According to a 2015 report by the National Cooperative Highway Research Program, cities and counties in at least 27 states have converted 550 miles of paved roads to dirt roads, either by actively tearing up the pavement and combining it with gravel and other products or by allowing it to deteriorate to an unpaved surface on its own.
Laura Fay, a researcher at Montana State University’s Western Transportation Institute who co-authored the report, said such deconstructed roads require regular grading, dust control and other maintenance.
“There’s cost and there’s maintenance required,” she said. “No one wants to drive on an unsafe road, and no county wants people to drive on an unsafe road.”
But the roads are also generally a lot cheaper to install and maintain than paved ones. Brian Ridenour, engineer for Allamakee County, Iowa told the Minneapolis Star-Tribune in 2011 that resurfacing a paved road cost about $100,000 per mile, while tearing up “a thinly paved road” and adding some gravel only cost about $5,000 per mile. And Thomas McArdle, public works director for Montpelier, Vermont, said converting just over a mile of that city’s paved streets was projected to cut the costs of maintaining those roads by at least half over the next 20 years.

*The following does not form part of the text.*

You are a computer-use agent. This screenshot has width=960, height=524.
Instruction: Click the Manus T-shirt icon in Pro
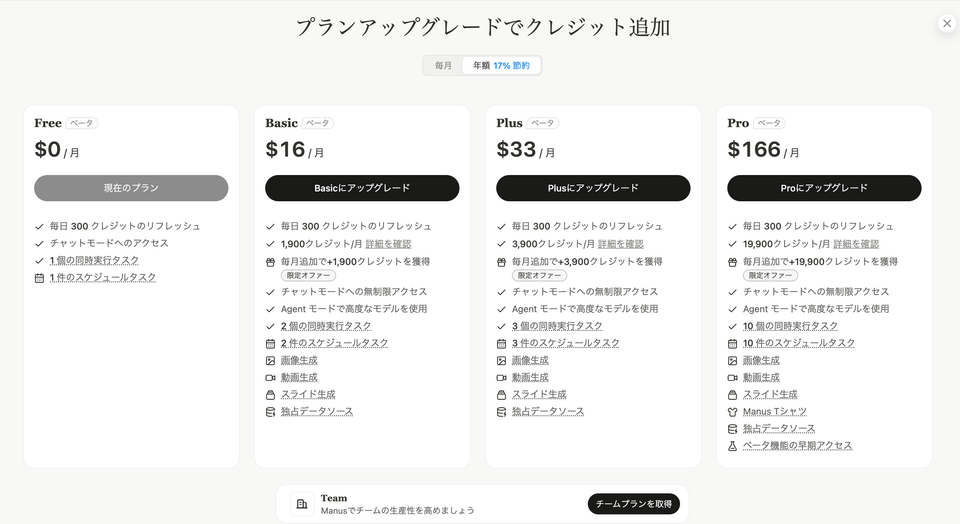(x=732, y=411)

Not everyone approves of such conversions, however. After a quarter-mile, dead-end stretch of South 113th Street in Omaha, Nebraska was converted to a dirt road early last year, unhappy residents banded together to pay half the cost of having it repaved.
Poorly maintained dirt roads in isolated, rural areas can also make them inaccessible to public vehicles.
“We get that story every now and then,” said Jason Autrey, public works director for Okaloosa County, Florida. “School buses can’t come down here, ambulance gets stuck, we can’t get services or the trash truck won’t come. Those kinds of things.”
Autrey said the county’s 200 miles of unpaved roads are mostly old private farm roads and livestock paths that have gradually been taken over by the county.
“We just can’t improve 200 miles in a year,” he said. “In fact, we can’t do 200 miles in 50 years. It just financially doesn’t work out for us.”
As Robert McFee, who heads the engineering and infrastructure department in affluent Beaufort County, South Carolina, which hasn’t converted any of its paved roads to dirt, put it, “There’s a reason you see jurisdictions going from a paved road to a gravel road.”
“It’s not because they want to do it, it’s because they have to do it,” he said. (STATELINE.ORG, STAR-TRIBUNE [MINNEAPOLIS])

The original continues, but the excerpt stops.